引用文:
■ ■ ■ ■ ■ ■ ■

研究課題
我々はC型ナトリウム利尿ペプチド(CNP)及びその特異的受容体guanylyl cyclase-B (GC-B)が軟骨に存在し、内軟骨性骨化による骨の伸長を強く促進することを明らかにしてきた。一方、線維芽細胞増殖因子受容体III型(FGFR3)の恒常活性型遺伝子異常が原因である軟骨無形成症では、内軟骨性骨化が障害され、四肢短縮型の小人症となる。我々はこの軟骨無形成症のモデルマウスにCNPを投与することにより、体長が野生型マウスとほぼ同等まで改善することを報告してきた。これらのマウスの研究結果より、CNPは軟骨無形成症による低身長の新たな治療薬になる可能性があるが、患者由来の細胞でその効果を確認することが出来れば、臨床応用に向けてさらに大きな前進となる。そこで本研究では、軟骨無形成症患者由来iPS細胞を樹立し、iPS細胞から誘導した軟骨細胞におけるCNPの有効性についてin vitroでの評価系を確立することを目的としている。ヒトES細胞を用いた軟骨細胞への分化誘導法の報告は多数存在するが、方法は様々で、分化度についても報告によって一定していないのが現状である。ヒトiPS細胞に至ってはin vitroにおける軟骨細胞への分化誘導法に関する報告はほとんどない。このため、まず健常者由来の未分化iPS細胞から軟骨細胞へのinvitroでの安定した誘導系を確立する必要があった。検討を重ねた結果、iPS細胞から軟骨細胞への安定した誘導系を確立することに成功した。この研究成果は現在Stem Cells and Development誌に投稿中である(on revision)。この成果は本研究の遂行に必須であるだけでなく、今後のiPS細胞を用いた軟骨再生医療の基盤となり得るものである。さらに、この分化誘導系を用いて健常者由来iPS細胞にCNPを添加すると軟骨細胞への分化が促進される傾向があることも確認し、現在そのメカニズムについて検討を進めている。また、計画に従い、軟骨無形成症患者からのiPS細胞樹立も行った。疾患特異的iPS細胞が我々の分化誘導系においてどのような表現型を示すのか現在検討中である。
2: おおむね順調に進展している
iPS細胞から軟骨細胞への分化誘導系を確立し、本研究を遂行する上で最も基礎となる部分が達成出来ている。また医療機関との協力関係を構築し、患者検体を得るルートも確立し、実際に軟骨無形成症患者からのiPS細胞の樹立も行った。以上より概ね順調に進展していると考えられる。
樹立した軟骨無形成症患者由来iPS細胞を用いて、我々の軟骨細胞への分化誘導系でどのような表現型を示すのかを健常者由来iPS細胞と比較検討する。患者由来iPS細胞の表現型が確認できれば、この誘導系にCNPを添加することによりどのような変化が見られるのか検討する。具体的には組織学的解析や軟骨分化マーカーの発現、軟骨基質の測定などを行う予定である。

■ ■ ■ ■ ■ ■ ■

データ抜粋:
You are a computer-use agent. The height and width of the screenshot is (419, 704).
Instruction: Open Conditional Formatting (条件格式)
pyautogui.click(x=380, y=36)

■ ■ ■ ■ ■ ■ ■

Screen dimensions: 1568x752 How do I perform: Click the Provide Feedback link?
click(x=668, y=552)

■ ■ ■ ■ ■ ■ ■

作業内容: 引用文の「2: おおむね順調に進展している」から「の測定などを行う予定である。」までを、末尾の語句も含めて一字一句変えずに出力してください。 上記のデータの行は参照する必要がありません。

解答:
2: おおむね順調に進展している
iPS細胞から軟骨細胞への分化誘導系を確立し、本研究を遂行する上で最も基礎となる部分が達成出来ている。また医療機関との協力関係を構築し、患者検体を得るルートも確立し、実際に軟骨無形成症患者からのiPS細胞の樹立も行った。以上より概ね順調に進展していると考えられる。
樹立した軟骨無形成症患者由来iPS細胞を用いて、我々の軟骨細胞への分化誘導系でどのような表現型を示すのかを健常者由来iPS細胞と比較検討する。患者由来iPS細胞の表現型が確認できれば、この誘導系にCNPを添加することによりどのような変化が見られるのか検討する。具体的には組織学的解析や軟骨分化マーカーの発現、軟骨基質の測定などを行う予定である。